4.1.2. Other Gases Sensors

SiC-based sensors can detect not only hydrogen but other gases as well. For example, SiCNT has high reactivity due to its sp3 hybridization and polarization characteristics of silicon atoms, even higher than CNT [87]. Theoretical investigations show that the adsorption of gas molecules by SiCNTs is mainly chemical, rather than the physical adsorption mechanism of CNTs, which results in the target gas having a greater impact on the surface and bulk electrical properties of the SiCNTs. Therefore, the SiCNTs have a faster response speed to gases. In this regard, researchers predicted through theoretical calculations that SiCNT has good gas sensing performance for gases such as CO [88], HCN [88], CO2 [89], O2 [87], NO2 [90], HCHO [91], SO2 [92], and C2H6 [93]. Unfortunately, the controlled preparation of SiCNTs is currently difficult, and there have been no research reports on the gas-sensing experimental results of SiCNTs.
Researchers have also carried out similar work on the gas sensing performance of other one-dimensional SiC nanomaterials based on the theoretical analysis results of SiCNTs, mainly targeting SiC nanowires and nanofibers [94]. Wang et al. [95] reported the humidity-sensitive performance of SiC nanowires at room temperature for the first time. The study suggests that the physical and chemical adsorption of water molecules on SiC nanowires determines their dielectric constant under different humidity conditions, causing capacitance changes. Li et al. [96] believed that water molecules in the air were ionized when adsorbed on the nanowire surface forming a hydrogen bond. The formation of the hydrogen bonds leads to a slightly negative charge of the sheath since water molecules donate electrons. With the transfer of some electrons from water molecules into SiC nanowires, the resistance of p-type SiC nanowires increases and a humidity-sensitive response occurs (Figure 10c). The SEM morphology of SiC nanowires and the test results under different humidity conditions are shown in Figure 10a and Figure 10b, respectively. ZnO/SiC nanofibers were synthesized via electrospinning of polymer solutions followed by heat treatment. This process is necessary for polymer removal and crystallization of semiconductor materials.

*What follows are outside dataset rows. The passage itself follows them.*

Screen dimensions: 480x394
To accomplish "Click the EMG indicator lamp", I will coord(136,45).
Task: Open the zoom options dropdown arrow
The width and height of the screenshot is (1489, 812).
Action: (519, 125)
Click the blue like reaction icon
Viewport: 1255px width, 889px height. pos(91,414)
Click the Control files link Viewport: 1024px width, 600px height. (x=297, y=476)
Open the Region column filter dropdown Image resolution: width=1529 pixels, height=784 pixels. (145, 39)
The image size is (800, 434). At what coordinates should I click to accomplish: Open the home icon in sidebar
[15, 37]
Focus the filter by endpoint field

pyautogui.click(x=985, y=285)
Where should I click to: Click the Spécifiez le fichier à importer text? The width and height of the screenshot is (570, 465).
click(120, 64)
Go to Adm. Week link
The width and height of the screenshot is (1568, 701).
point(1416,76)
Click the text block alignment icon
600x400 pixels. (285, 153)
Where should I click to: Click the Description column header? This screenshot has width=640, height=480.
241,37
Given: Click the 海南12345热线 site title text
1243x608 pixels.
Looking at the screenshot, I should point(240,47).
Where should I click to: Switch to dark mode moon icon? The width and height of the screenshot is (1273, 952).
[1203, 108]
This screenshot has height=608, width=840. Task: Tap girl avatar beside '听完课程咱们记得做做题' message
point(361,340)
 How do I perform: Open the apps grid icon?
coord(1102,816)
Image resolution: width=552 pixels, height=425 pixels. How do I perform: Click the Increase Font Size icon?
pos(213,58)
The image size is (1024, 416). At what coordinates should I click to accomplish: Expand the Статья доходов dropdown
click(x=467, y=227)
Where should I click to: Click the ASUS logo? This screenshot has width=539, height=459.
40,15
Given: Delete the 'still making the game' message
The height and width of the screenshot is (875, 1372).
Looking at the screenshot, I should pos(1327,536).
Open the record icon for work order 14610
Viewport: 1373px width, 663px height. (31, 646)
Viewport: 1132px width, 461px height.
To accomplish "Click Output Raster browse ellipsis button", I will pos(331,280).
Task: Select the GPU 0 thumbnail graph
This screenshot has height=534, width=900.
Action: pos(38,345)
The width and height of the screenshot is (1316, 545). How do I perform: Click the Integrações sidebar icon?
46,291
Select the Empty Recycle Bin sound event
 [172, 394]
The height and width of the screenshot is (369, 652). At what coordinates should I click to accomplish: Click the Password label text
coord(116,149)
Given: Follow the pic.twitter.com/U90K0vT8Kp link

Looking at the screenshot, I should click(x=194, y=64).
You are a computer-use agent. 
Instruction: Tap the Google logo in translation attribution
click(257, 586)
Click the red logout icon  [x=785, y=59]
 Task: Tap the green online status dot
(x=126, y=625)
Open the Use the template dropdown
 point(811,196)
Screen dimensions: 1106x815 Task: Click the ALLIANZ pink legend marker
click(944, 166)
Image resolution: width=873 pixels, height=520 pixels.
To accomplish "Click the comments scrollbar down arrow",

The experiment results demonstrated that the ZnO/SiC nanocomposite exhibited a higher concentration of chemisorbed oxygen, a higher activation energy of conductivity, and a higher sensor response towards CO and NH3 as compared with ZnO nanofiber [97]. Sultan et al. [32] reported the synthesis of polypyrrole (PPy) and polypyrrole/SiC nanocomposites (PPy/SiC) and PPy/SiC/dodecylbenzenesulfonic acid (DBSA) by an in situ chemical polymerization method and their application was used as a sensor for the detection of highly toxic chlorine gas. PPy/SiC/DBSA nanocomposite was found to possess higher DC (direct current) electrical conductivity as compared to that of Ppy and Ppy/SiC. The sensing response was determined based on the change in DC electrical conductivity. The responses of PPy and both the nanocomposites were found to be highly sensitive and reversible to chlorine gas. This seems to be promising as an effective approach towards the sensing technology for the detection of chlorine gas.
Our group Wang et al. [98] reported an effective approach to fabricating SnO2@SiC hierarchical architectures by a hydrothermal process by growing SnO2 nanosheets on a SiCNF surface (Figure 10d,e). The unique SnO2@SiC hierarchical architectures could strengthen the gas sensing performance of NFs at 500 °C, with a response and recovery time of 4 s and 6 s for 100 ppm ethanol, respectively (Figure 10f). The hierarchical architectures have a significant impact on the rapid response and recovery of SiCNFs. Subsequently, the facets-exposed TiO2 nanosheets and facets-exposed TiO2 nanorods were successfully grown on the surface of macro-meso-microporous SiC fiber (MMM-SF) (Figure 10g). The obtained TiO2/SiC composites possessed a core-shell hierarchical structure, which exhibited a high response time of only 1 s at 450 °C towards 100 ppm acetone (Figure 10h). The excellent gas sensing properties are due to the exposure of high-energy {001} crystal of TiO2 and the synergetic effect of TiO2/SiC heterojunctions as well as the core-shell hierarchical architectures. As shown in Figure 10i, acetone molecules could be absorbed and desorbed on the {001} facets-exposed TiO2 nanosheets (TNS001) from a discretional direction almost without any hindrance due to the vertical growth of TNS001 on the MMM-SF [99]. Recently, Wu et al. [100] prepared multi-level structured SiCNFs composed of SiC nanorods wrapped together through electrospinning technology combined with a high-temperature pyrolysis process and then loaded Pt nanoparticles with a diameter of 2–3 nm on the fiber surface through the ethylene glycol reduction method to study their high-temperature ammonia performance. The multi-level structure SiCNFs loaded with Pt nanoparticles exhibited a sensitivity of 9.1% to 500 ppm ammonia gas at 500 °C, with a response and recovery time of only 2 s and 5 s, respectively, demonstrating good high-temperature ammonia sensitivity. Table 3 shows the typical gas sensing performances of SiC-based sensors.

4.2. Pressure Sensor

High-temperature pressure sensors have applications in many domains, such as advanced industrial, automotive, and aerospace [108], utilizing this parameter to keep the equipment healthy and running. Particularly, they play an essential role in monitoring the fuel efficiency in the combustor hot zone to reduce emissions and improve reliability [109]. To achieve this aim, pressure-sensitive materials and temperature-resistance are required. Therefore, SiC is particularly viewed by researchers because of its outstanding properties. In terms of mechanical properties, SiC has a higher stiffness and fracture strength as well as better resist wear, oxidation, and corrosion than commonly used silicon [110]. There are two main types of pressure sensors: one type utilizes capacitive effects in sensing pressure and the other type uses piezoresistive effects. Researchers have conducted a lot of work in both areas.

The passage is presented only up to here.